If it was as simple as that we can forego all the campaigning. That was the headline that came with a 2008 study — a watershed moment — in which two authors claimed that they sufficiently demonstrated that when it comes to political ideology, genes count for more than environment. The whole spectrum of political ideology and affiliation, they could distill into liberal or conservative. And, better yet, they could distill down to just two genes.
That watershed moment was probably the first in a long line of research within a growing subfield of political science known as genopolitics. Simply put, the study of genetics can be used to help us understand political behaviour and how people vote.
This follows a trend — domains and schools of thought, once the purview and authority of the human and social sciences, are now being encroached upon, infiltrated and assimilated by the harder sciences. The neurosciences has contributed more recently to the understanding of human thought than philosophers would like to admit. Throwing up conceptual issues and dilemmas that threaten to leave the philosophers behind.
The suggestion that humans exhibit inherent variability in their willingness to participate in politics is one that unlocks a whole manner of Orwellian thinking. In 2008 James Fowler and Christopher Dawes put forth that people in their study showed a gene interaction that increased the likelihood of voting. The two genes they pinpointed were monoamine oxidase (MAOA) and the serotonin transport protein 5HTT. The finding that those that had the “high” variant of the gene voted at a higher rate than those with the “low” variant.
But is it as simple as that?
The genome is a large place. The simple fact is that hundreds of genes, both in combination and permutations, have their influence on any number of social cues. This is why most studies bypass looking at the whole picture. Choosing, instead, to focus on “candidate” genes, in what is called a candidate gene association study, where gene variant is proposed to predict a given behaviour. The inherent simplicity of conducting a study in this way has, undoubtedly, shown some remarkable results. With researchers linking genes to all manner of social behaviours — from predicting voting behavior, partisanship and party identiﬁcation, liberal political ideology, credit card debt, to antisocial personality, and even leadership.

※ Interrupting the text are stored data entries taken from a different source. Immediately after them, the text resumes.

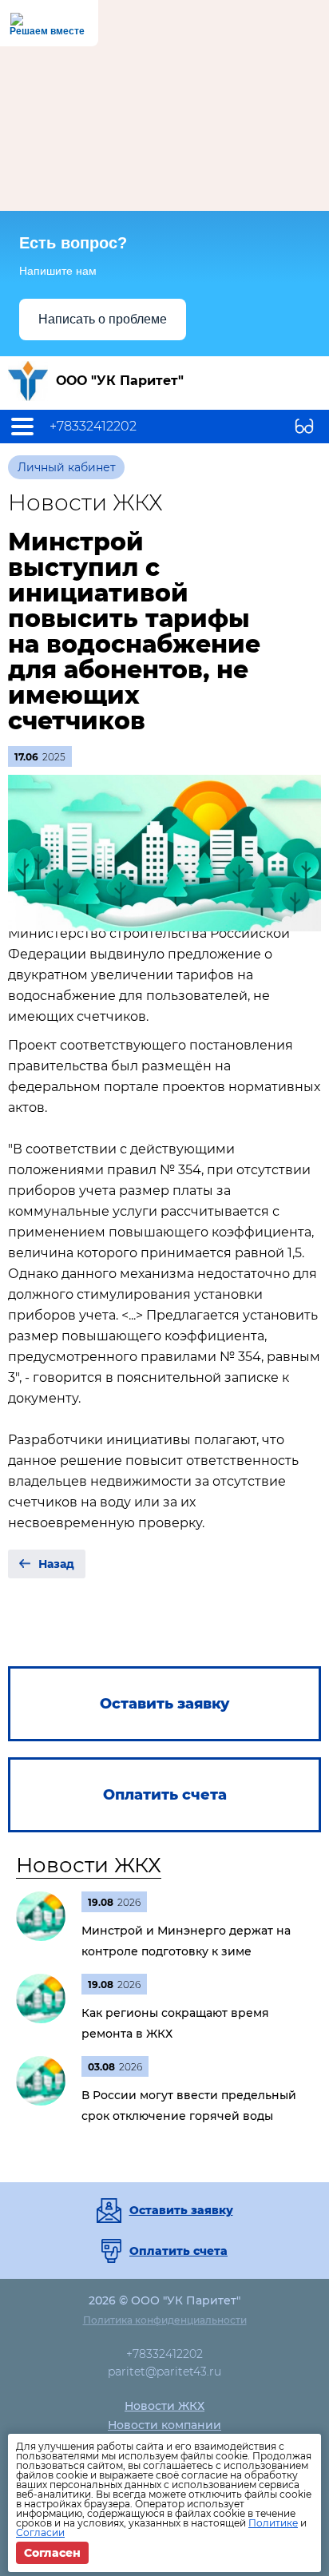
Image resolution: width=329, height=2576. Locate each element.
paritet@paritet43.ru (164, 2371)
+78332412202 (93, 426)
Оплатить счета (178, 2250)
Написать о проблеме (102, 319)
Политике (273, 2523)
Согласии (40, 2532)
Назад (56, 1564)
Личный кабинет (67, 467)
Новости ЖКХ (88, 1865)
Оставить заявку (181, 2210)
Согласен (52, 2553)
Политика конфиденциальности (165, 2320)
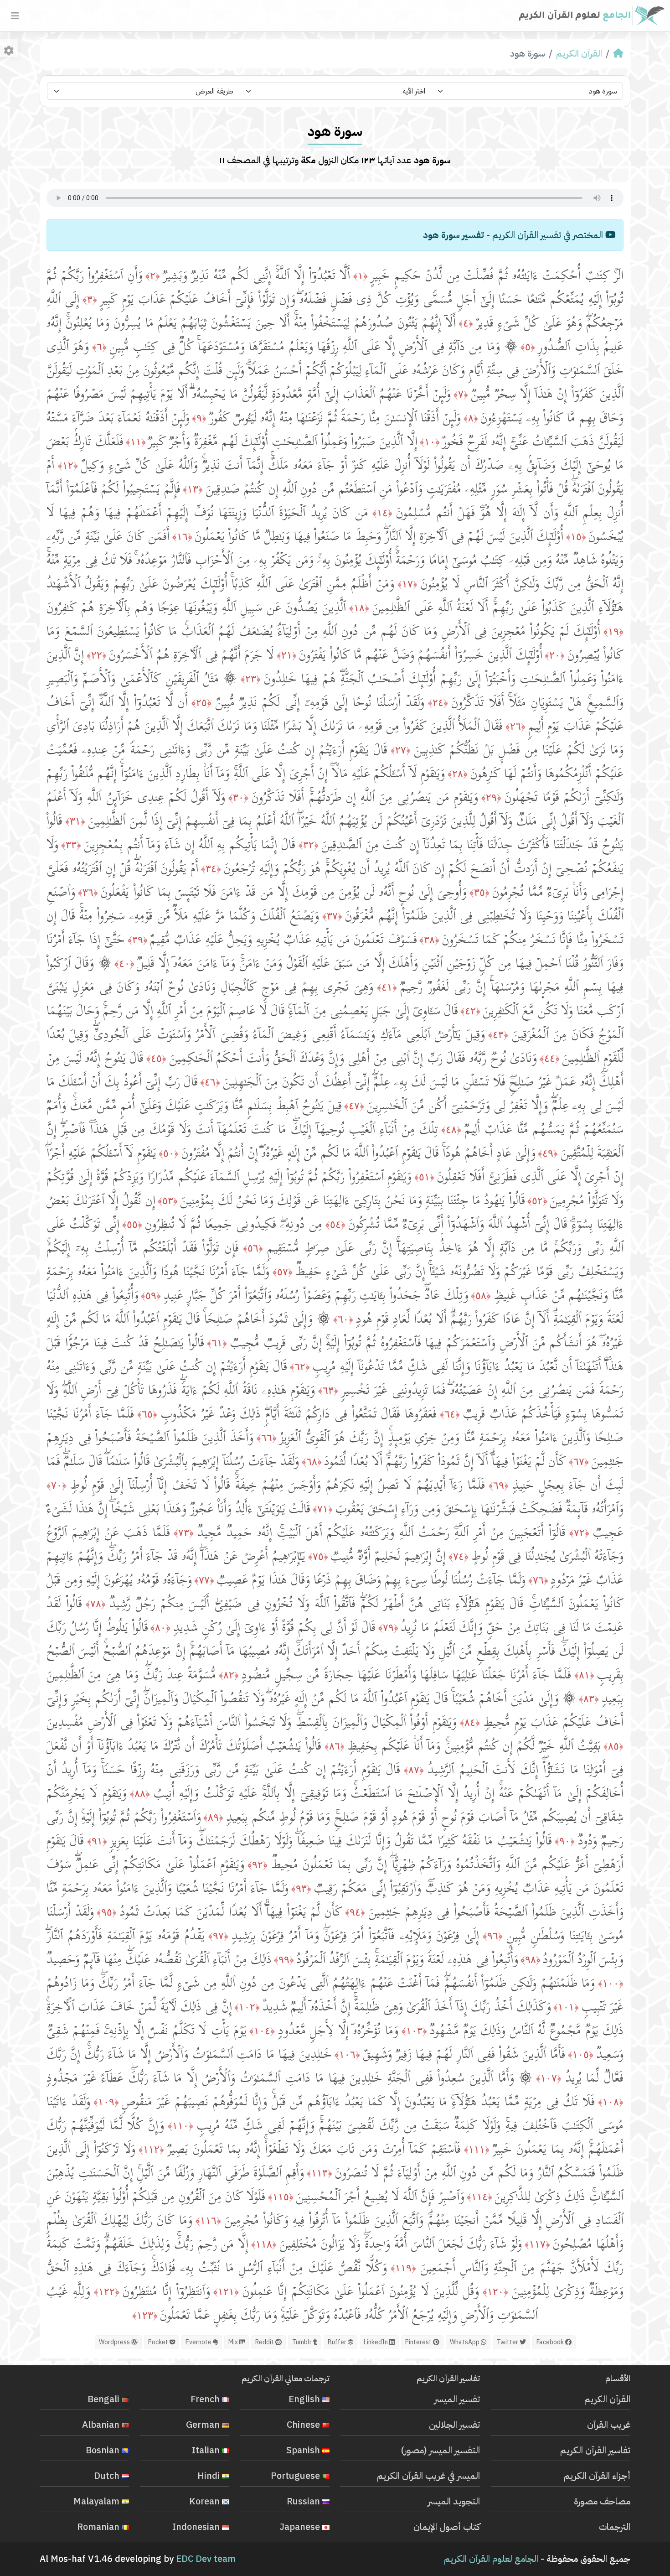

The genes coded for MAOA and 5-HTT are two genes among an estimated 25,000–30,000 genes (an estimation of only protein coding genes). The two simple “high” and “low” variant polymorphisms of the two genes that the researchers looked at are simply a handful in anywhere from 3–15 million possible polymorphisms throughout the human genome. Add to this, hundreds of single nucleotide polymorphisms and structural variations, the likelihood of a specific predictive behavioural outcome becomes less and less.
In a world where every vote counts the genetics of political behaviour are becoming an increasingly interesting area of science to look at. One that straddles both sides of the fence, incorporating both social and genetic sciences. But without a more robust way of measuring genotype against phenotype (the vast array of complex behavioral traits that rely on an outdated genetic paradigm), it seems a little like robbing Peter to pay Paul.